The law in Ohio states that no person shall operate any vehicle under the influence of alcohol, "drugs of abuse," or a combination. If you are 21 or older and driving while impaired, or with a blood alcohol content of 0.08% or more, you will be subject to prosecution for an OVI. If you are under 21, the limit is even lower - 0.02%. A conviction for OVI in Ohio cannot be expunged (set aside) from your record and not only can you face criminal penalties (jail time, fines, etc.), but you may also have to deal with additional proceedings with the Ohio Bureau of Motor Vehicles involving license suspension.
Being Pulled Over - Can They Stop Me?
The police cannot simply pull you over without some reason for doing so - however, they do have fairly broad discretion. Here are a few of the primary causes to stop a vehicle according to the Ohio Department of Public Safety's OVI Interdiction Handbook:
- Reasonable articulable suspicion (for example: driver is weaving across lanes);
- Probable cause (officer has a reasonable belief that a traffic offense has occurred);
- Anonymous tips (these must be reliable);
- Tips by identified citizens; and
- Sobriety checkpoints.
The Stop Itself - What to Expect
The officer will likely ask for your license, registration, and insurance card. He may then ask you to step out of the car and perform a series of tests. There are three tests (the One Leg Stand, the Walk and Turn, and the Horizontal Gaze Nystagmus) that make up the Standardized Field Sobriety Test, although the officer may seek to administer others. These tests can assist the officer in determining whether you are impaired and may establish probable cause for an arrest. You are not required to submit to these tests.
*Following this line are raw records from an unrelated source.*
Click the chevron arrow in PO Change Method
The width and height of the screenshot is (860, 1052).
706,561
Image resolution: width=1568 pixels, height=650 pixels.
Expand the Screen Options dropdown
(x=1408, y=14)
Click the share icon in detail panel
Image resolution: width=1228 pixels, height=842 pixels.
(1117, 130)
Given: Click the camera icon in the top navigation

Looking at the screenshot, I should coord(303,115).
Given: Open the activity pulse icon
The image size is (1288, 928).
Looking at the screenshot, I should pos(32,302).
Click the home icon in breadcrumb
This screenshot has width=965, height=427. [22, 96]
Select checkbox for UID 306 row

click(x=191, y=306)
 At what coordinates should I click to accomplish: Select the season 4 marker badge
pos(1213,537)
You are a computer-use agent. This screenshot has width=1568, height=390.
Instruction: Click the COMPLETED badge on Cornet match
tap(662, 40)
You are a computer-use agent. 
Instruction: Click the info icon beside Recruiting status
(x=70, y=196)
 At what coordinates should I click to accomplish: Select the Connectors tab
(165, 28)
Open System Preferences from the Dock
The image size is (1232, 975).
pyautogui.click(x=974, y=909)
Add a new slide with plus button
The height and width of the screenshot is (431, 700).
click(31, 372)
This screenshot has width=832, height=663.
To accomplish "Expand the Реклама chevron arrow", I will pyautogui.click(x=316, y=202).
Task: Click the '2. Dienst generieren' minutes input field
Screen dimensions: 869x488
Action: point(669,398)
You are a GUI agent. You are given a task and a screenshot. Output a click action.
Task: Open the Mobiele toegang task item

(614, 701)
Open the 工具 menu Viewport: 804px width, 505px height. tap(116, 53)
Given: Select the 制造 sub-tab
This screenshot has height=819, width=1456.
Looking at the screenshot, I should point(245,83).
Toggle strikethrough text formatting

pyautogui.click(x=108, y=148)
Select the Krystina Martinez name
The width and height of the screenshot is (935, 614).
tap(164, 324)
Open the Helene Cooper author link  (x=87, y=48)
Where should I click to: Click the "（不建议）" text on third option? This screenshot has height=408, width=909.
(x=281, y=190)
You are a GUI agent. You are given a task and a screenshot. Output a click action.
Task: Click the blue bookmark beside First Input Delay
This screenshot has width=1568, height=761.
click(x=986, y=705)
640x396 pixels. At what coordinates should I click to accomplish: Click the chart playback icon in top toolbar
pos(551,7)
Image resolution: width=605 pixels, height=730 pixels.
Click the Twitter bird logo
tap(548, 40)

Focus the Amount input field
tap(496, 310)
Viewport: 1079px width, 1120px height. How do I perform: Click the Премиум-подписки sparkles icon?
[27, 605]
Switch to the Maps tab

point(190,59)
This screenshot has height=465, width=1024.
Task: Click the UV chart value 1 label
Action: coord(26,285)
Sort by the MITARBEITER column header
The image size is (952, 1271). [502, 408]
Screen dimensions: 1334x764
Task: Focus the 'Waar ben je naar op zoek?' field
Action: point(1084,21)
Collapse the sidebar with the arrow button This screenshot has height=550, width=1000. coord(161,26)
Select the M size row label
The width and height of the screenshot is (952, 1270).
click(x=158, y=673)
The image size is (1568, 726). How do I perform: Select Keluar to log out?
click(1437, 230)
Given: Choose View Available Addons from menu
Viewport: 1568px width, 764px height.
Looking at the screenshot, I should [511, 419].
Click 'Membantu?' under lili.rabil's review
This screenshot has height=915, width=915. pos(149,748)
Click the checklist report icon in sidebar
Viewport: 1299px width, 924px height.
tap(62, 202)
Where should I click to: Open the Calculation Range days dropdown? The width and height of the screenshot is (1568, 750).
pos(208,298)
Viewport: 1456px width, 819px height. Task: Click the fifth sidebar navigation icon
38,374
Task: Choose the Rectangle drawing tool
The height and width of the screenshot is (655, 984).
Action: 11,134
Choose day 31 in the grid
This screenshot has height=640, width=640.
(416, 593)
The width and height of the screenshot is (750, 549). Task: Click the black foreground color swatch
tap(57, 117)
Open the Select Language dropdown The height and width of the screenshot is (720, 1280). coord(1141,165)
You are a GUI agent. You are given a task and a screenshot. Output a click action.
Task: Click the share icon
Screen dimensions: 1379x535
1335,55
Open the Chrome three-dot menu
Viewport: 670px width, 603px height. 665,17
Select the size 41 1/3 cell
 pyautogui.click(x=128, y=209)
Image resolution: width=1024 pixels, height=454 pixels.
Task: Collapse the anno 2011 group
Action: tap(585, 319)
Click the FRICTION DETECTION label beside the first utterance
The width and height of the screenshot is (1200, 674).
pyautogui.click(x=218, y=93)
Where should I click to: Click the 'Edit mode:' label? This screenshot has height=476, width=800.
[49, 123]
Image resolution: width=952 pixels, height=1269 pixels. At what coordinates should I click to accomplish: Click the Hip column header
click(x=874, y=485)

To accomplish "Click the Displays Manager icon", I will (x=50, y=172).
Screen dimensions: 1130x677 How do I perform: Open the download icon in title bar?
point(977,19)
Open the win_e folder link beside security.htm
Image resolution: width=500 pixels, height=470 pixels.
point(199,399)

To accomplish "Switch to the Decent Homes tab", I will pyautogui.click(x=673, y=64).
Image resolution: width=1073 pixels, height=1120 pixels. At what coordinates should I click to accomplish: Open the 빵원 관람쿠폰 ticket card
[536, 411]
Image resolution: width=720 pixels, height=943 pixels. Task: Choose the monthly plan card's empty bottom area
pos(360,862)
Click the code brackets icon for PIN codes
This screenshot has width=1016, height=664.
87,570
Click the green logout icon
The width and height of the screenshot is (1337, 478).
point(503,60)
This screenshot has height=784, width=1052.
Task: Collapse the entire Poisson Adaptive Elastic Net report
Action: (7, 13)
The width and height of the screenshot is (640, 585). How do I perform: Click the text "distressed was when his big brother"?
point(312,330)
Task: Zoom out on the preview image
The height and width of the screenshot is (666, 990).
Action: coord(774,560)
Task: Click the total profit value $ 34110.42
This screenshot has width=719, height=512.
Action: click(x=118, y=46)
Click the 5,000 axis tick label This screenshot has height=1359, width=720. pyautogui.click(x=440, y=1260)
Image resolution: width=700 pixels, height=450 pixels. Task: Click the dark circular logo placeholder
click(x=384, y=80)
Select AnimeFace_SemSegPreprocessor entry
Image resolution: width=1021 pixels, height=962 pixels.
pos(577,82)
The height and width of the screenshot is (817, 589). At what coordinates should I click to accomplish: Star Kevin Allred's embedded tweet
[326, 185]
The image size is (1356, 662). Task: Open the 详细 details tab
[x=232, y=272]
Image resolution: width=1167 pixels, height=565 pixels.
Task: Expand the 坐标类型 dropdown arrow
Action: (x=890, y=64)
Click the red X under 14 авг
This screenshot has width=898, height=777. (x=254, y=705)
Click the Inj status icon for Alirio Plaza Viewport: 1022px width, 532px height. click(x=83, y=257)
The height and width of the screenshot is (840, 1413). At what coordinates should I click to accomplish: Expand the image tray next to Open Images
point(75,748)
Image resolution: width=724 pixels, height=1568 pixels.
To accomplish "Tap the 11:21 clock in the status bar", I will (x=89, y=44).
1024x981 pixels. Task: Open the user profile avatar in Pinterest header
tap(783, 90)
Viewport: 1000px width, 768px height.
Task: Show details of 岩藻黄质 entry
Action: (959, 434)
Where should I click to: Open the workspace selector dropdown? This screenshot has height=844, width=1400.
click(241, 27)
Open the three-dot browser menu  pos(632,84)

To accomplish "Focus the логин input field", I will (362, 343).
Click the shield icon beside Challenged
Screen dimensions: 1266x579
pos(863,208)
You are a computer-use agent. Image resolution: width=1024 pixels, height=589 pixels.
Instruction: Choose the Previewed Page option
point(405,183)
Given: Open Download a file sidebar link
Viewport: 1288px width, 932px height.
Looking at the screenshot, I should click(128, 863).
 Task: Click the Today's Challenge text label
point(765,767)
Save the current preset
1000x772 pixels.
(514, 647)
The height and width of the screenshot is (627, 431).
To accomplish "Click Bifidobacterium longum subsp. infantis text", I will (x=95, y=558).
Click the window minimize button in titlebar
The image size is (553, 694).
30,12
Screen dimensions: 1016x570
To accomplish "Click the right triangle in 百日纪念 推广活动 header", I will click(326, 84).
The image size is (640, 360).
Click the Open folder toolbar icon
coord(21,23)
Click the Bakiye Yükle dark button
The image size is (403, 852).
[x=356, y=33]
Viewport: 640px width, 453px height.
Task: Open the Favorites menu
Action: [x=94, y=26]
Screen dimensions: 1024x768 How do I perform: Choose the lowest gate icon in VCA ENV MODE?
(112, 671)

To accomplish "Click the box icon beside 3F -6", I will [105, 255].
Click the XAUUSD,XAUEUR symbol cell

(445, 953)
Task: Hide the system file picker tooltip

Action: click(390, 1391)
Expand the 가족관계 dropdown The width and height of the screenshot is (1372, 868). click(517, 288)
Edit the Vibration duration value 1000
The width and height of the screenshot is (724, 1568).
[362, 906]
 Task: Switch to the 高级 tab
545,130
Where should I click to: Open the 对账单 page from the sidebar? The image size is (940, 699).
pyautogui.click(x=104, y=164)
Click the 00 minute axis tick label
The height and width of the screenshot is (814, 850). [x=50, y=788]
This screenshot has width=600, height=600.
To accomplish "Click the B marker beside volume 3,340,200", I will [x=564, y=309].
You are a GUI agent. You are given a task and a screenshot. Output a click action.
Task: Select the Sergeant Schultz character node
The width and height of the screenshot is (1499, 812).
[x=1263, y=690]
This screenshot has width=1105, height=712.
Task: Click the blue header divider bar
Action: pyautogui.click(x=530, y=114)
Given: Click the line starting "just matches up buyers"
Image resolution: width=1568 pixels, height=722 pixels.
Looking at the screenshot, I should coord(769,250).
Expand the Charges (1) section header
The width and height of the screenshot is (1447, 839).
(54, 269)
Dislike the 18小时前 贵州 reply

The officer will determine whether he has probable cause to arrest you at this point and, if so, will likely do so. Probable cause for an arrest for driving under the influence can exist even without failing the field sobriety test, as it can be based on a variety of factors including, but not limited to, the smell of alcohol, the time and day, the driver's demeanor, and the driver's actions.
If you are placed under arrest, you will probably be transported to the police station where the police will collect your information. You will likely be asked at this time whether you will voluntarily submit to an evidential alcohol test (this can be either breath, blood, or urine). If you refuse the test, or if your blood alcohol content tests at or above 0.08%, your license will be immediately suspended. The length of suspension will depend on the circumstances of your case. In certain situations, your car may be impounded at this point, as well.
You will likely be placed in a holding cell or the Cleveland City Jail. Your next concern will be getting out. You can be released on your own recognizance or through bail. A release on your own recognizance means that you promise to appear in all court proceedings. Posting bail or providing an "appearance bond" provides money to make the same guarantee. Municipal court bonds are issued at the City Clerk of Courts Office.
Potential criminal penalties vary depending on the specific circumstances of your case. For example, for a first time conviction, an OVI is often considered a misdemeanor of the first degree, and an offender will be subject to jail time (or participation in a driver intervention program with probation), fines, and license suspension. The penalties increase with each subsequent violation.
Defendants often turn to a defense attorney for help in criminal and/or administrative proceedings. Hearings (including arraignment, pre-trial, and trial if you proceed) will most likely be held at the Cleveland Municipal Court. A variety of defenses may be available against an OVI charge, and a skilled legal professional may be able to assist with determining what makes sense given the circumstances of a particular case.